By Jonathan Corbet
August 11, 2008
Your editor, who has carefully hidden several years of experience in
Fortran-based scientific programming from this readership, encountered
checkpoint and restart facilities a long time ago. In those days, programs
which would run for days of hard-won CPU time on an unimaginably fast CDC
or Cray mainframe would occasionally checkpoint themselves, minimizing the
amount of compute time lost when (not if) the system went down at an
inopportune time. It was a sort of insurance policy, with the premiums
being paid in the form of regular checkpoint calls.

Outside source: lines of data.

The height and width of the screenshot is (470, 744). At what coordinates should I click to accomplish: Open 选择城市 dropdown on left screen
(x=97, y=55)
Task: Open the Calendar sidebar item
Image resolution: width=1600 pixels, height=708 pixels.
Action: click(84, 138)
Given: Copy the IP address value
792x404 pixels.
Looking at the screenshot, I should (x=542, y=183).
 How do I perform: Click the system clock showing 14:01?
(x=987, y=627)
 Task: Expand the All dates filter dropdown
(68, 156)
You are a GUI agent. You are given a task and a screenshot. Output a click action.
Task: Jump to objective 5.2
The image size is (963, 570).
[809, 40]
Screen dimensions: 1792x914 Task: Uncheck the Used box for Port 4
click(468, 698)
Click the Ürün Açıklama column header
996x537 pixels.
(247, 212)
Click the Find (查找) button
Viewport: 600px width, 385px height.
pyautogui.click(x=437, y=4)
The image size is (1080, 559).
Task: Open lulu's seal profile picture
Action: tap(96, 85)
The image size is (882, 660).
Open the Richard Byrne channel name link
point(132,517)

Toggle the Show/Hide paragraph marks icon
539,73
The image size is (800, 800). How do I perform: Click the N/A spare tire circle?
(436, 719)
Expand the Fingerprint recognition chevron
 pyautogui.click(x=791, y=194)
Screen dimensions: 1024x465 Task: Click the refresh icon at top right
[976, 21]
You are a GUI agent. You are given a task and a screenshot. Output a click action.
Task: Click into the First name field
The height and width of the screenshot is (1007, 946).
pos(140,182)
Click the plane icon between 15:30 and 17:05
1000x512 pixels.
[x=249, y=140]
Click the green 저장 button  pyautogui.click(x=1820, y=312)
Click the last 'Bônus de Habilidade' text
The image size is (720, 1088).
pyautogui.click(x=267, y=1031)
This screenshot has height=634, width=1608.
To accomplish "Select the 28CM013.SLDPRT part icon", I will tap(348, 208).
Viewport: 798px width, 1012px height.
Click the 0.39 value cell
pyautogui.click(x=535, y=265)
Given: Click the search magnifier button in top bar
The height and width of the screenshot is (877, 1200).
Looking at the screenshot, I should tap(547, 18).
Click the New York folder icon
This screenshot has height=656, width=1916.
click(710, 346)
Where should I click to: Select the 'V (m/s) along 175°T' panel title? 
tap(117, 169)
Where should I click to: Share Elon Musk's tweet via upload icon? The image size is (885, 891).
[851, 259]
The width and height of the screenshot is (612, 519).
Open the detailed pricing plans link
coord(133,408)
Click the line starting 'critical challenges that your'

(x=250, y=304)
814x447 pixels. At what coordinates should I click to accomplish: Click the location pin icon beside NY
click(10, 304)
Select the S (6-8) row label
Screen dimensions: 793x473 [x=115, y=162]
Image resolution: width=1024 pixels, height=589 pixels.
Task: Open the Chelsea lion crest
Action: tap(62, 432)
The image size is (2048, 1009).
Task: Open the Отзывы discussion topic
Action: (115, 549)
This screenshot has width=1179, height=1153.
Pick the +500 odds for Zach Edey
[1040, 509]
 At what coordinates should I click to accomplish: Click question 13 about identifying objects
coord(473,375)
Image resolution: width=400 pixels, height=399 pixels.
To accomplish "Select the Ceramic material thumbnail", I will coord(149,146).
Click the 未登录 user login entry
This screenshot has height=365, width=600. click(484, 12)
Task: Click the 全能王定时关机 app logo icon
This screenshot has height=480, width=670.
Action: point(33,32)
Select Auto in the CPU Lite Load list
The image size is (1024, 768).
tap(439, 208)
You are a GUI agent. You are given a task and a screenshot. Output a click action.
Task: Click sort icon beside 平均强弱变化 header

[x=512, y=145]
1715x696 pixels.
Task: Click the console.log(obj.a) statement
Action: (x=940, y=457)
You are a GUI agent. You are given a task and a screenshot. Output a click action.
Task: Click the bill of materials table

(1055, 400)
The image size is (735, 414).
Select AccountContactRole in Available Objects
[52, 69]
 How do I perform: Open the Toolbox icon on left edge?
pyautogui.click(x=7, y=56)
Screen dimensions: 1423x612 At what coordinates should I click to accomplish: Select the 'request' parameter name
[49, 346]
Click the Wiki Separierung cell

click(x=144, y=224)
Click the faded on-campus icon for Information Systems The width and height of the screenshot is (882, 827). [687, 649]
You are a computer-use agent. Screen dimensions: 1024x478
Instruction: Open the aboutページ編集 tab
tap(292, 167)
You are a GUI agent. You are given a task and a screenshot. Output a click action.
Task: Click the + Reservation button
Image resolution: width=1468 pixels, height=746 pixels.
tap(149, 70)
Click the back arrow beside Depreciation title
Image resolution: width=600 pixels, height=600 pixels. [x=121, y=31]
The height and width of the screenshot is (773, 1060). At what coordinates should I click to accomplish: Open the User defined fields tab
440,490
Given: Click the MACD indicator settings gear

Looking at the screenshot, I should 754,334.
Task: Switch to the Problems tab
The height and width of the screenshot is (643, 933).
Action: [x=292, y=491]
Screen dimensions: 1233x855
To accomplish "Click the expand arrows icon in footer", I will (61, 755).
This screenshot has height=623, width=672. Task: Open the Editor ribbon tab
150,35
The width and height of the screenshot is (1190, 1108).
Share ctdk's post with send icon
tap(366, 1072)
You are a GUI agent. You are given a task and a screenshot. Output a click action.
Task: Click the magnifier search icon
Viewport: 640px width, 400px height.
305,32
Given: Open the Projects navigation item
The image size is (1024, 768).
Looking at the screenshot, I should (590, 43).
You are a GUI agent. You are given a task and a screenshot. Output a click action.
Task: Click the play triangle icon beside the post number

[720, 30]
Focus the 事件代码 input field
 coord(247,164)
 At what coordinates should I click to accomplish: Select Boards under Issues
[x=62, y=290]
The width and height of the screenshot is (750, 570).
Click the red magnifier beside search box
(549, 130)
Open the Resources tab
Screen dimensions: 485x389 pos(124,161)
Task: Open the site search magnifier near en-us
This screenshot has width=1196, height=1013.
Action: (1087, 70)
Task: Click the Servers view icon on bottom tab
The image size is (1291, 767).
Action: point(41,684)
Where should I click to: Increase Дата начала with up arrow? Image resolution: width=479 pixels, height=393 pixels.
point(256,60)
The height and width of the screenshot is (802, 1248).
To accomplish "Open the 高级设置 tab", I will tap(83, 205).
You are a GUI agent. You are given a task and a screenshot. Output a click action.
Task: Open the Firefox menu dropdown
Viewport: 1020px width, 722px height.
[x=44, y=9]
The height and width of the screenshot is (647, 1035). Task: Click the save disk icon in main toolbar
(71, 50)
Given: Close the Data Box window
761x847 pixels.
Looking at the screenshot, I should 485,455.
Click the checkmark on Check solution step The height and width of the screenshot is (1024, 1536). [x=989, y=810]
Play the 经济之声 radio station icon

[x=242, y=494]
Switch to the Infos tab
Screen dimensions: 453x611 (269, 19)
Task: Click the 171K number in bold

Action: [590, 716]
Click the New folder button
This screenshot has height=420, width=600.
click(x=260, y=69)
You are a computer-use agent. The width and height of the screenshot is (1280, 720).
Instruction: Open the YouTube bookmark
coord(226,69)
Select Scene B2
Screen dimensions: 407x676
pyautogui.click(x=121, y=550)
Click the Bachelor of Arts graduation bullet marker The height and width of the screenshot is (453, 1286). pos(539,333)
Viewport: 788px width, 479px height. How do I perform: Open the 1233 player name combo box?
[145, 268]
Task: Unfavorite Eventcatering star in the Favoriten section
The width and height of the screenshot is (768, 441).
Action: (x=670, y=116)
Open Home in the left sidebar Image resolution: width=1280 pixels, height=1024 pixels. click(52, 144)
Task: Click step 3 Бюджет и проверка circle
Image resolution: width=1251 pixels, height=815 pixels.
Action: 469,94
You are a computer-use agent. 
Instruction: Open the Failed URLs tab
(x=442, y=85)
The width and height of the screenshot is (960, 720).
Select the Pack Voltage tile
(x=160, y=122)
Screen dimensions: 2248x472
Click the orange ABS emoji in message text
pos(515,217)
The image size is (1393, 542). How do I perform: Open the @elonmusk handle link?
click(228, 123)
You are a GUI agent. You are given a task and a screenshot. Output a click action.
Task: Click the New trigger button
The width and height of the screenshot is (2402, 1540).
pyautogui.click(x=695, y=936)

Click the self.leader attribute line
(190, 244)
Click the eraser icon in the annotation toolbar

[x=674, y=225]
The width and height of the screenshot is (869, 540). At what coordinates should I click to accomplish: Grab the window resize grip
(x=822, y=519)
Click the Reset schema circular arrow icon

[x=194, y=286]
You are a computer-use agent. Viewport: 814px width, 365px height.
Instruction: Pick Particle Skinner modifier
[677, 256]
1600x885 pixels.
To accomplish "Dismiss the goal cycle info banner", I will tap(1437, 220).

Central processor time is no longer in such short supply, but there is
still interest in the ability to checkpoint a running application and
restore its state at some future time. One obvious application of this
capability is to restore the application on a different machine; in this
way, running applications can be moved from one host to another. If the
"application" is an entire container full of tasks, you now have the
ability to shift those containers around without the contained tasks even
being aware of what is going on. That, in turn, can provide for load
balancing, or just the ability to move containers off a machine which is
being taken down.
Linux does not have this capability now. Anybody who thinks about adding
it must certainly find the prospect daunting; applications have a
lot of state hidden throughout the system. This state includes open
files (and positions within the files), network sockets and pipes connected
to remote peers, signal states, outstanding timers, special-purpose file
descriptors (for epoll_wait(), for example), ptrace()
status, CPU affinities, SYSV semaphores, futexes, SELinux state, and much
more. Any
failure to save and properly restore all of that state will result in a
broken process. It is no wonder that Linux does not do checkpoint and
restart; most rational developers would be driven away by the complexities
involved in making it work in an even remotely robust manner.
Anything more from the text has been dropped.